Error when profiling with utils.bottleneck

kowshik_thopalli · March 8, 2019, 6:57am

Hi,
I was trying to profile my code with instructions from https://pytorch.org/docs/stable/bottleneck.html

The code runs without errors in general with cuda on a single GPU.

However, whenever I try to profile with the command
python -m torch.utils.bottleneck /path/to/source/script.py [args]

I get the following error

Traceback (most recent call last):
  File "/home/kowshik/anaconda3/lib/python3.6/runpy.py", line 193, in _run_module_as_main
    "__main__", mod_spec)
  File "/home/kowshik/anaconda3/lib/python3.6/runpy.py", line 85, in _run_code
    exec(code, run_globals)
  File "/home/kowshik/anaconda3/lib/python3.6/site-packages/torch/utils/bottleneck/__main__.py", line 234, in <module>
    main()
  File "/home/kowshik/anaconda3/lib/python3.6/site-packages/torch/utils/bottleneck/__main__.py", line 213, in main
    autograd_prof_cpu, autograd_prof_cuda = run_autograd_prof(code, globs)
  File "/home/kowshik/anaconda3/lib/python3.6/site-packages/torch/utils/bottleneck/__main__.py", line 107, in run_autograd_prof
    result.append(run_prof(use_cuda=True))
  File "/home/kowshik/anaconda3/lib/python3.6/site-packages/torch/utils/bottleneck/__main__.py", line 100, in run_prof
    with profiler.profile(use_cuda=use_cuda) as prof:
  File "/home/kowshik/anaconda3/lib/python3.6/site-packages/torch/autograd/profiler.py", line 180, in __enter__
    torch.autograd._enable_profiler(profiler_kind)
**RuntimeError: /opt/conda/conda-bld/pytorch_1544174967633/work/torch/csrc/autograd/profiler.h:72: all CUDA-capable devices are busy or unavailable**

How do I avoid this

kowshik_thopalli · March 9, 2019, 5:32am

Can someone help me with this please

ptrblck · March 9, 2019, 12:15pm

Could this be the issue?

kowshik_thopalli · March 11, 2019, 5:09pm

Thanks @ptrblck.

I have only one GPU. The other GPU is for display purposes and pytorch doesnt support it

ptrblck · March 11, 2019, 5:12pm

Thanks for the information!
Let’s try to narrow down the source of the problem.

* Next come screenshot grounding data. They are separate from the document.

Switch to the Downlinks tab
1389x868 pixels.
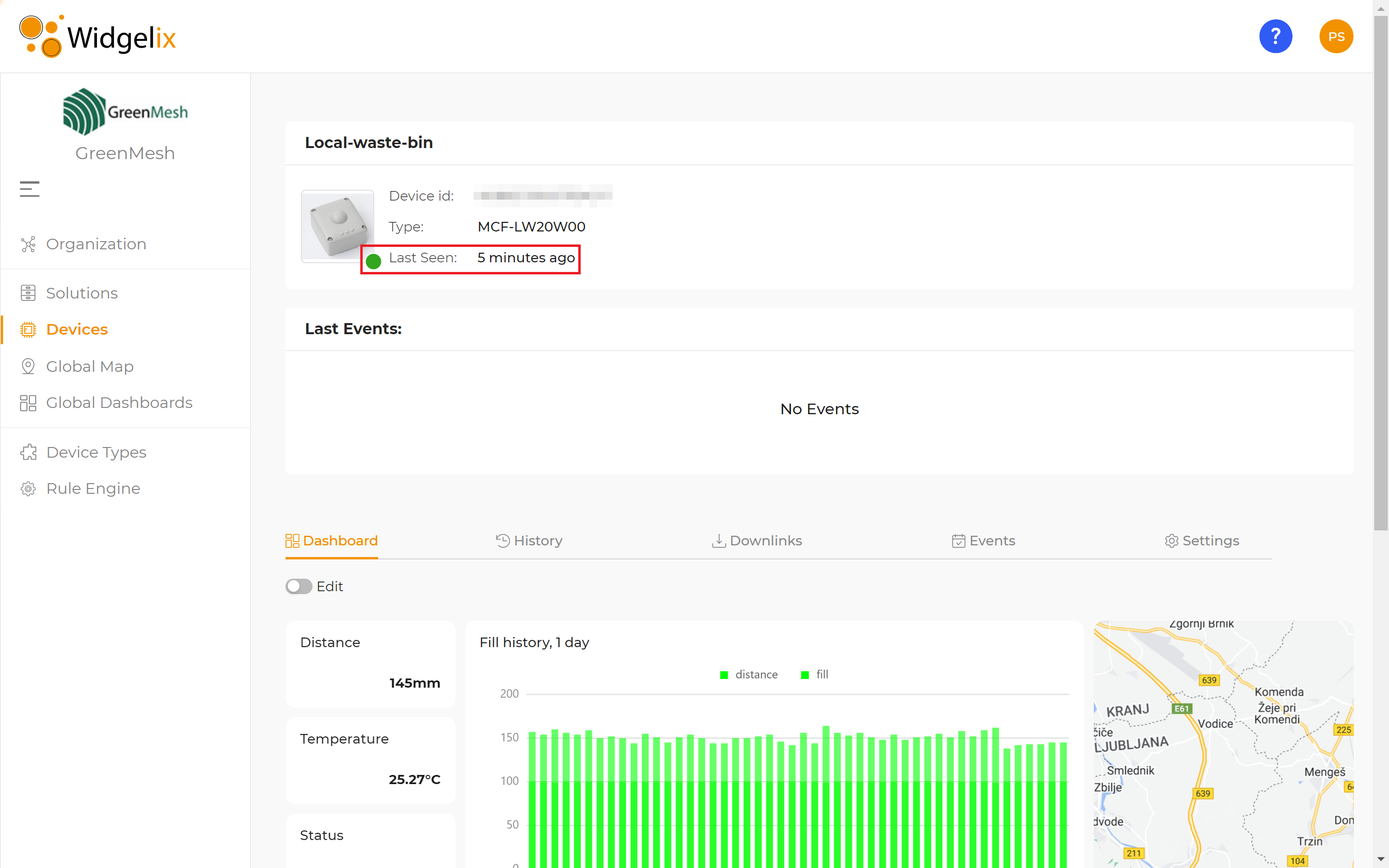[x=757, y=541]
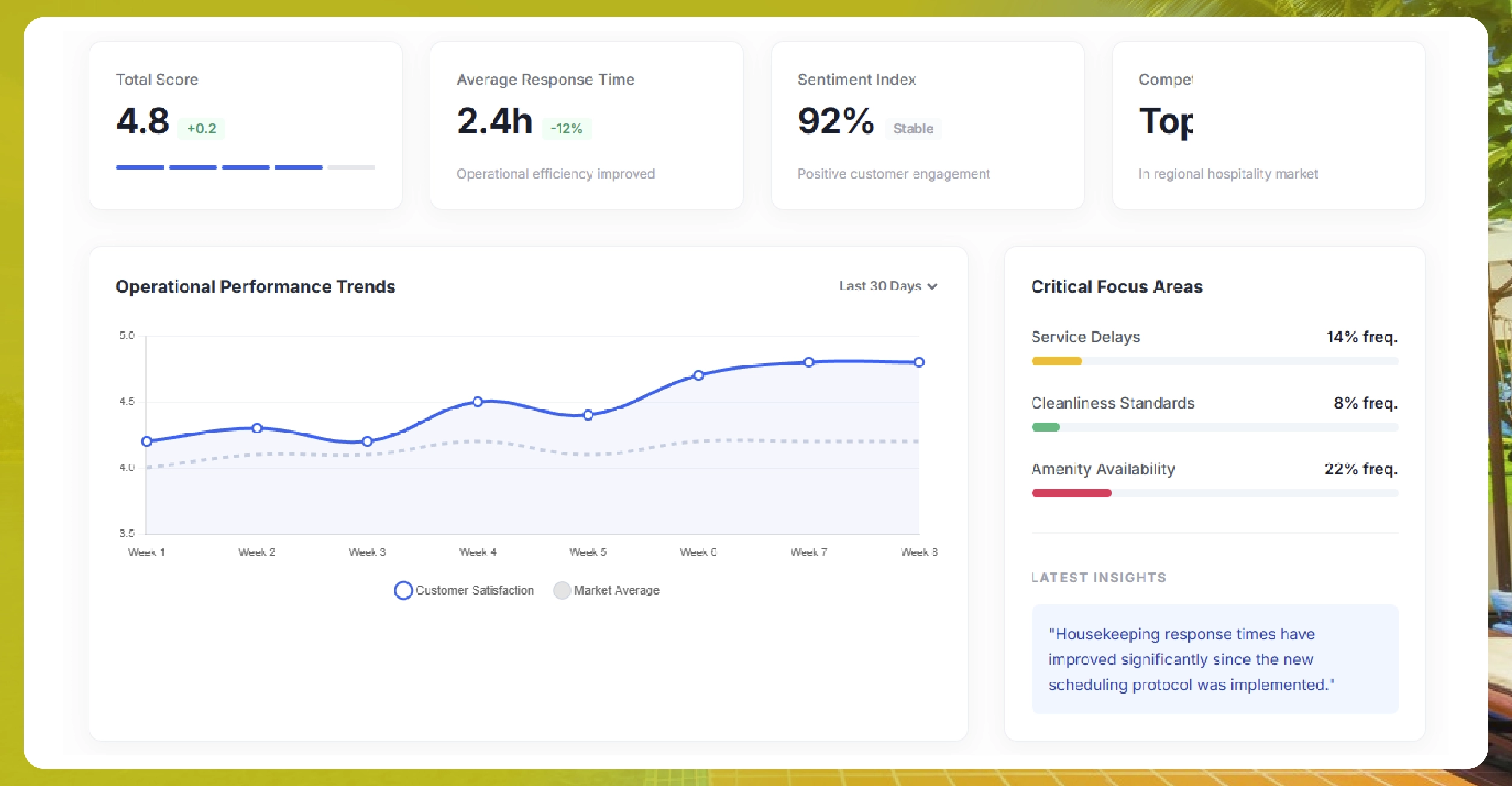This screenshot has height=786, width=1512.
Task: Select the Week 1 point on the satisfaction line
Action: pos(146,441)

Are other processes working on the GPUs?
Are you able to create a tensor on all devices?
If so, is nn.DataParallel running successfully?

kowshik_thopalli · March 11, 2019, 5:27pm

Thanks Peter. I have updated my response with a new image. I have only one GPU

ptrblck · March 11, 2019, 5:31pm

That’s interesting. Maybe PyTorch tried to create the CUDA context on GPU0, which might fail.
Could you try to run your script from the terminal using:

CUDA_VISIBLE_DEVICES=1 python -m torch.utils.bottleneck script.py args

kowshik_thopalli · March 11, 2019, 5:42pm

CUDA_VISIBLE_DEVICES=1, doesnt work for me. Instead I have to use CUDA_VISIBLE_DEVICES=0 for it to run on GPU.
However, now when I run with CUDA_VISIBLE_DEVICES=1 python -m torch.utils.bottleneck script.py args, i get the following error
RuntimeError: /opt/conda/conda-bld/pytorch_1544174967633/work/torch/csrc/autograd/profiler.h:72: out of memory

ptrblck · March 11, 2019, 5:44pm

Yeah, the order of your GPUs might be different than shown in nvidia-smi.
OK, so at least we got now an OOM error.
Could you create a dummy script with a low memory usage and try to run bottleneck with it just to see if the first issue is solved?